BEGIN PROVIDED PASSAGE

Recommendation: Add <summary> doc comments to MaxGrpcMessageBytes, GatewayProtocolVersion, and WorkerProtocolVersion.
Resolution: (2026-05-18) Confirmed: all three public members lacked XML docs while every other public member in the assembly is documented. Added <summary> comments to MxGatewayClientOptions.MaxGrpcMessageBytes (describing the 16 MiB default applied to both send and receive limits), and to MxGatewayClientContractInfo.GatewayProtocolVersion and WorkerProtocolVersion (describing their wire-compatibility / diagnostics purpose). Pure documentation change — no test needed; build remains warning-clean.
Client.Dotnet-007
| Field | Value |
|---|---|
| Severity | Low |
| Category | Documentation & comments |
| Location | clients/dotnet/MxGateway.Client/MxGatewayClient.cs:185-192 |
| Status | Resolved |
Description: The AcknowledgeAlarmAsync XML comment states the gateway authenticates against an invoke:alarm-ack scope, but CLAUDE.md documents the scope set without any invoke:alarm-ack sub-scope. The comment may describe an intended finer-grained scope that does not exist, misleading integrators about what API key they need.

END PROVIDED PASSAGE
BEGIN RECORDS

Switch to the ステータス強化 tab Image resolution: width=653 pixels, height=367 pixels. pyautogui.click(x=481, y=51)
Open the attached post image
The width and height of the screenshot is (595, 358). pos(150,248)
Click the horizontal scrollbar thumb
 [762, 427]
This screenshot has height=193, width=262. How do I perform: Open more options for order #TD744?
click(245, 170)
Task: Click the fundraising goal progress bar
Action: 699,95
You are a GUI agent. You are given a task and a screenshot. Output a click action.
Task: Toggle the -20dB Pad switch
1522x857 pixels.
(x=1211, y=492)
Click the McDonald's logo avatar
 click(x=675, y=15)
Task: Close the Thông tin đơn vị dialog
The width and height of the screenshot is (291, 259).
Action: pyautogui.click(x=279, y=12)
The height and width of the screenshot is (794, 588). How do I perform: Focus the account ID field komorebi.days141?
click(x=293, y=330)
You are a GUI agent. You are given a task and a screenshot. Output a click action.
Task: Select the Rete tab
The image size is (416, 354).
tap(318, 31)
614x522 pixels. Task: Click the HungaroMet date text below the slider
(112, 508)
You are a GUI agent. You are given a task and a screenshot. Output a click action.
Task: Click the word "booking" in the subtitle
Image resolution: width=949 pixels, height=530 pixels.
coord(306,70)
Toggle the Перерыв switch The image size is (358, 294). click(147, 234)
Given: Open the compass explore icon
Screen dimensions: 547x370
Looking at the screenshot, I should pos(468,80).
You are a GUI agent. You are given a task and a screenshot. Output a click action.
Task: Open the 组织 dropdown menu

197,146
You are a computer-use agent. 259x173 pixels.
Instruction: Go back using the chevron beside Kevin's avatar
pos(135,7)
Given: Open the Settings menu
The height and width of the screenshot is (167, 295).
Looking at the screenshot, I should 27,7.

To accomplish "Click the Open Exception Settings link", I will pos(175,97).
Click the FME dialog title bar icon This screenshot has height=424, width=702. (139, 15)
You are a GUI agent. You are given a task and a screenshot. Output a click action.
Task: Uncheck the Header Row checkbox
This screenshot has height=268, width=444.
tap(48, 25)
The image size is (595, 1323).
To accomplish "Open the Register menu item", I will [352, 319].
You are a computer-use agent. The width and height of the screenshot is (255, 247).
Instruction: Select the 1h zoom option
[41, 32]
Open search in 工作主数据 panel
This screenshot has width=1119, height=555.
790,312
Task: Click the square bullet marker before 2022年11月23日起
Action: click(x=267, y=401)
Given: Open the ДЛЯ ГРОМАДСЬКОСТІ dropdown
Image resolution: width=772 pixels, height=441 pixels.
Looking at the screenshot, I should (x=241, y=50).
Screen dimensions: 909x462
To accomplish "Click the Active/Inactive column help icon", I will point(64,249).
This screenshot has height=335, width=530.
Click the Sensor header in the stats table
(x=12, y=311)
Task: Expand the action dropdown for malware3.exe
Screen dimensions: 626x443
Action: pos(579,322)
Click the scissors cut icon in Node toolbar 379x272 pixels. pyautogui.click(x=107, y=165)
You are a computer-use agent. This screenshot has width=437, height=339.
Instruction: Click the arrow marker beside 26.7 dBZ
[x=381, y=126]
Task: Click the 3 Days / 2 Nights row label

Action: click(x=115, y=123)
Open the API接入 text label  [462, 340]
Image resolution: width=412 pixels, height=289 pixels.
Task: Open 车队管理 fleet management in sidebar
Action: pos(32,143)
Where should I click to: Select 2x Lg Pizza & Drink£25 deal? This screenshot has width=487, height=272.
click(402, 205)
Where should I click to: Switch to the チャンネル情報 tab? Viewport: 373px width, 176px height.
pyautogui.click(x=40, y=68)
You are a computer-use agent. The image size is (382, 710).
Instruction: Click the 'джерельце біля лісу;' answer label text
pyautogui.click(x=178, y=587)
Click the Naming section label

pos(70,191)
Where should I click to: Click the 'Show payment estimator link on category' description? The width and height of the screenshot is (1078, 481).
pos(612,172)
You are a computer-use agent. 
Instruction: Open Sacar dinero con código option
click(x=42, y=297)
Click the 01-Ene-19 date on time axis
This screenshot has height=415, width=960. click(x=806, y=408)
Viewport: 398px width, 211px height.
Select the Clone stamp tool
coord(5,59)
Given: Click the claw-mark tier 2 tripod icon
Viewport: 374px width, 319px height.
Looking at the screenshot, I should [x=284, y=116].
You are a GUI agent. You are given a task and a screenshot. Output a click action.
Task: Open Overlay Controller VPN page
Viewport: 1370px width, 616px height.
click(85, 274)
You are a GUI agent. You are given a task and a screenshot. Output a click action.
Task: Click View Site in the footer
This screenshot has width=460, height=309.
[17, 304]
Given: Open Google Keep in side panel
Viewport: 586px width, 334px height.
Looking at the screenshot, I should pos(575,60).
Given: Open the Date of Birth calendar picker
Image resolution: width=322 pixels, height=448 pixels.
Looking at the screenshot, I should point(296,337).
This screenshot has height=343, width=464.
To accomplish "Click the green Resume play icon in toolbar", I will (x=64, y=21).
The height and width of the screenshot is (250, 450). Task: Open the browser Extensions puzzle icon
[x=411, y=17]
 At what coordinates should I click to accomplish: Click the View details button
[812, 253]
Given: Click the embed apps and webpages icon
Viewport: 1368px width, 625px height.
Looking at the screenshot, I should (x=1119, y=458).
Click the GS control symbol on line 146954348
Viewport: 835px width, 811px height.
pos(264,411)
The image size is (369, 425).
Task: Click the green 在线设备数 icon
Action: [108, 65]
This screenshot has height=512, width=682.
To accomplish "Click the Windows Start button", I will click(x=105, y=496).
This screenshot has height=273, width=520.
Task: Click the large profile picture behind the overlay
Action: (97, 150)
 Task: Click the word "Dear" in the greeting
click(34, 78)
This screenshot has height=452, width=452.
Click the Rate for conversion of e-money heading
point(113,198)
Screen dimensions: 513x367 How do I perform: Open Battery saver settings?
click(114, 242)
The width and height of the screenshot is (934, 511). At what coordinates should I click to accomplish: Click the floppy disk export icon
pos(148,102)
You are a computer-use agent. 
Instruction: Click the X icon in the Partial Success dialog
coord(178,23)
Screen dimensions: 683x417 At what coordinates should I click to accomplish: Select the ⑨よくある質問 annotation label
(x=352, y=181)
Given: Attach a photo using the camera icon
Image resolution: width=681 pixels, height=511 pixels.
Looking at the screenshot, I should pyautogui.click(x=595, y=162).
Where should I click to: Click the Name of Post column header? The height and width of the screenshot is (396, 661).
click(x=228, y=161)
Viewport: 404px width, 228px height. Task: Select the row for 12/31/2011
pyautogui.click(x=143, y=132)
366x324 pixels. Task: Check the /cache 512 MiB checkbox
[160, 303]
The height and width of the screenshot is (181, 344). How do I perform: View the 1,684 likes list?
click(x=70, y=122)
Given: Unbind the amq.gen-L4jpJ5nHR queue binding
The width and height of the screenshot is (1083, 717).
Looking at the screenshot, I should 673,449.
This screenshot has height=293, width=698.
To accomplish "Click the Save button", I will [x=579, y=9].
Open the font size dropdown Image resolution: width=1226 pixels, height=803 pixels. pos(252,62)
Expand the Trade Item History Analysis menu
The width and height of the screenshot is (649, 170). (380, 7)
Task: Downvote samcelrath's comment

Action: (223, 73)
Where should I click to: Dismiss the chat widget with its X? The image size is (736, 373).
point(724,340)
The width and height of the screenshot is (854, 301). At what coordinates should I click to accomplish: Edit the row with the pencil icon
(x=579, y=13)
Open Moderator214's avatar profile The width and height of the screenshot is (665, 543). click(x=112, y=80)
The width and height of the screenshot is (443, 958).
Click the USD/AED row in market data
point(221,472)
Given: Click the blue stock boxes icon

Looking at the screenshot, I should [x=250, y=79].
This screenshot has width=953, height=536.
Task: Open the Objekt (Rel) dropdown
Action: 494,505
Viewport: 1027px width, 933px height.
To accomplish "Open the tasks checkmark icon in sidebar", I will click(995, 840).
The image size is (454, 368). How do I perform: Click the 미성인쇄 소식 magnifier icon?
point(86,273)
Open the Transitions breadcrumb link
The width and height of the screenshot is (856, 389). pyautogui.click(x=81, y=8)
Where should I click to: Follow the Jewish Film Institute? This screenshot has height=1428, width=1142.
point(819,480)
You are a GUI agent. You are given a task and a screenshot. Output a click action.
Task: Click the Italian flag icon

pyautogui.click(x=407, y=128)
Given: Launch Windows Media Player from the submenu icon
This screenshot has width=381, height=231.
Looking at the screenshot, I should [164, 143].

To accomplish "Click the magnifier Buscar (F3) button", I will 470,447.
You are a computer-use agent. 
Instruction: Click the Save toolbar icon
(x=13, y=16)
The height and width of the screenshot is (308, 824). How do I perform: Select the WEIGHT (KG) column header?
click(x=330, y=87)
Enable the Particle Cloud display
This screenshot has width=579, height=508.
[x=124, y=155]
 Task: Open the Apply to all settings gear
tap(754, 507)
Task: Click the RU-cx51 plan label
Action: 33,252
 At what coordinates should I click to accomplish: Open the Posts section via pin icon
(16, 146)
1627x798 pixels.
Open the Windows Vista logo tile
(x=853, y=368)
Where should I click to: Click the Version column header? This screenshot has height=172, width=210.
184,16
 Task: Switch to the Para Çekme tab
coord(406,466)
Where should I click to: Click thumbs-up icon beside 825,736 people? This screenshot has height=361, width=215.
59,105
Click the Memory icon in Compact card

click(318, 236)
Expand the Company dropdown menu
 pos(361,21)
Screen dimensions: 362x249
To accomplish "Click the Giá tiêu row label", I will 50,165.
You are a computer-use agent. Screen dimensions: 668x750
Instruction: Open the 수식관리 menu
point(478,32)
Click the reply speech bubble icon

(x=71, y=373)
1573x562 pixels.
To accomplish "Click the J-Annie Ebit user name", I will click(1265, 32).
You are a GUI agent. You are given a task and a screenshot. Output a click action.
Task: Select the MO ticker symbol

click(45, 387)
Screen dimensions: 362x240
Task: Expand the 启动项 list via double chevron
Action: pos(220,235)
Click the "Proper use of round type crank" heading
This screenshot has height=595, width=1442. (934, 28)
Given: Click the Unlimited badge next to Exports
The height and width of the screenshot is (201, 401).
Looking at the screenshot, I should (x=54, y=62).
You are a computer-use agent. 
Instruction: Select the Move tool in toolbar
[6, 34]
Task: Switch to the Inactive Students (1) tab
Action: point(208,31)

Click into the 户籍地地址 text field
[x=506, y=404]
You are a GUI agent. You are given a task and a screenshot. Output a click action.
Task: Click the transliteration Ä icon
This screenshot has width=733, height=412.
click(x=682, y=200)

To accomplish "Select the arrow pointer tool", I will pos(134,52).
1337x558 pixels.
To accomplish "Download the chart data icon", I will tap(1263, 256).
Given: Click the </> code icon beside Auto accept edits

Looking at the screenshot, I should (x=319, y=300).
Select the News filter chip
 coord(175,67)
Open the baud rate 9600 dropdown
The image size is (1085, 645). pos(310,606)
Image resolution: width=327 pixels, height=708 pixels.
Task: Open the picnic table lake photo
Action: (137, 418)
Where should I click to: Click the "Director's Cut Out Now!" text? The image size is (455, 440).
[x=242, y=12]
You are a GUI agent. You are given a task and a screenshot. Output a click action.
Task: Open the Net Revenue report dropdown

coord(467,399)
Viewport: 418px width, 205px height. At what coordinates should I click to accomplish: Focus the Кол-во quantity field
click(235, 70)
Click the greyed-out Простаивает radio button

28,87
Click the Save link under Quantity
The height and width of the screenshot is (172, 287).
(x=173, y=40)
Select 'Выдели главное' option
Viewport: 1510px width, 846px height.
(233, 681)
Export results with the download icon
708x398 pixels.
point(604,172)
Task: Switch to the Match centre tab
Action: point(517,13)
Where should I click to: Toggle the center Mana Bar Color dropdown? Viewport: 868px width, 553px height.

END RECORDS

* [INSTRUCTIONS]:
a: From the review notes, list every field name in the table for Client.Dotnet-007.
b: Reproduce the review notes starting with "Recommendation: Add <summary>" and going on through "build remains warning-clean.".
c: According to the review notes, what default does the new comment on MaxGrpcMessageBytes describe?

* [TASK RESPONSES]:
a: Severity, Category, Location, Status

b:
Recommendation: Add <summary> doc comments to MaxGrpcMessageBytes, GatewayProtocolVersion, and WorkerProtocolVersion.
Resolution: (2026-05-18) Confirmed: all three public members lacked XML docs while every other public member in the assembly is documented. Added <summary> comments to MxGatewayClientOptions.MaxGrpcMessageBytes (describing the 16 MiB default applied to both send and receive limits), and to MxGatewayClientContractInfo.GatewayProtocolVersion and WorkerProtocolVersion (describing their wire-compatibility / diagnostics purpose). Pure documentation change — no test needed; build remains warning-clean.

c: A 16 MiB default applied to both send and receive limits.